» **Recorded data**:
══════════════════════════════
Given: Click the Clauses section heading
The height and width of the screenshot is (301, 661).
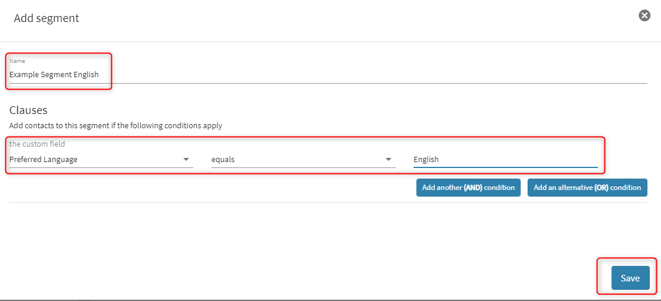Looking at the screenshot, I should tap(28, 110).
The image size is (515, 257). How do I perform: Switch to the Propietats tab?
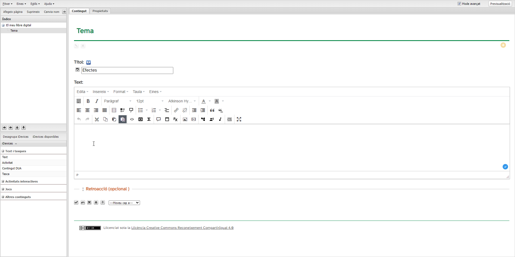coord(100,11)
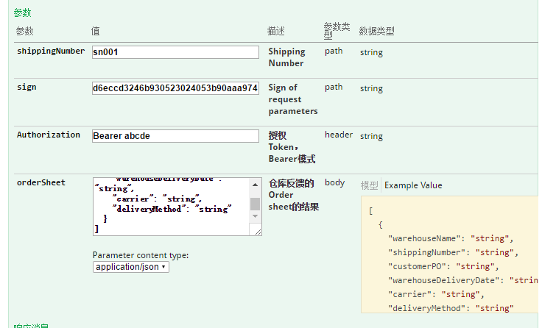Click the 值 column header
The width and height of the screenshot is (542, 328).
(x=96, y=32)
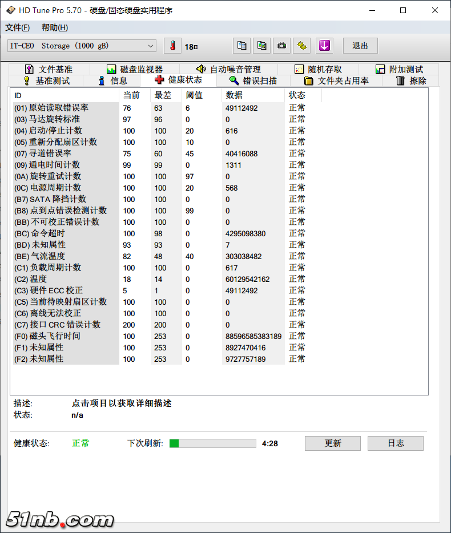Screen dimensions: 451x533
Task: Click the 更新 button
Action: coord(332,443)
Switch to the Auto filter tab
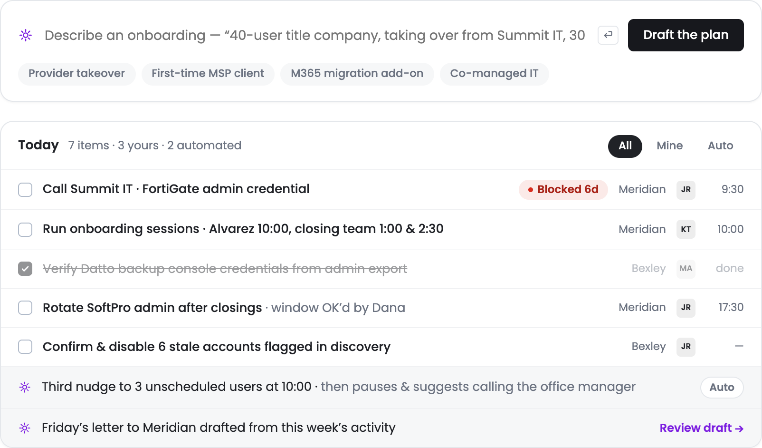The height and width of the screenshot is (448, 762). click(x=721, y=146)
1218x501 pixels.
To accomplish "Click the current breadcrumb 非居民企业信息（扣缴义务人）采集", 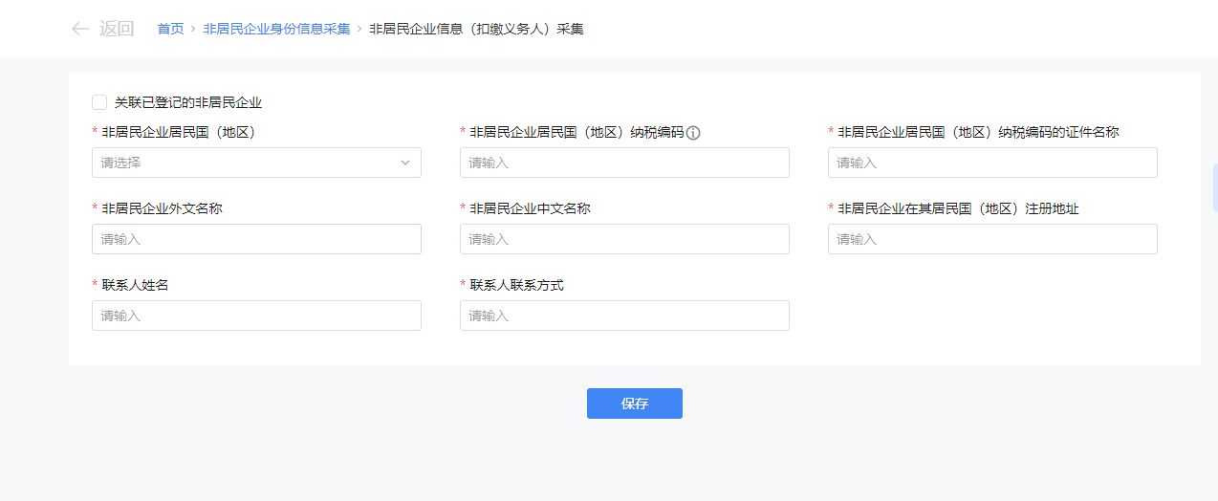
══════════════════════════════
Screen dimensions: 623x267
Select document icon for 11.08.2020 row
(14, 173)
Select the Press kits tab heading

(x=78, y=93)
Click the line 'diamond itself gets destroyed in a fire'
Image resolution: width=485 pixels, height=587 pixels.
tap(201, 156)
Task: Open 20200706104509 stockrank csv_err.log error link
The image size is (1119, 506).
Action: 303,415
══════════════════════════════
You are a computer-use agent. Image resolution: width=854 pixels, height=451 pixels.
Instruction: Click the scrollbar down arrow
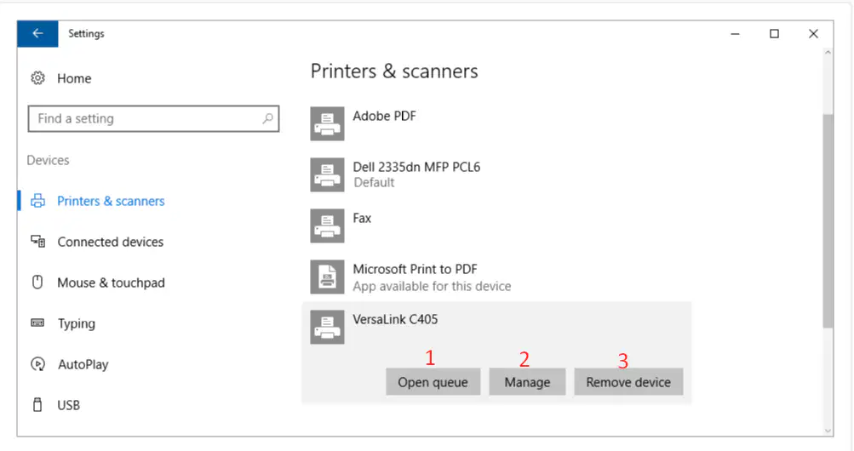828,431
══════════════════════════════
Extract the part of the records that opens with the line containing "Switch to the Auto filter tab" and closes with the line containing "the current breadcrumb". Take only those lines, exactly, and no pictures.

Switch to the Auto filter tab
The height and width of the screenshot is (448, 762). click(x=721, y=146)
1218x501 pixels.
To accomplish "Click the current breadcrumb 非居民企业信息（扣缴义务人）采集", 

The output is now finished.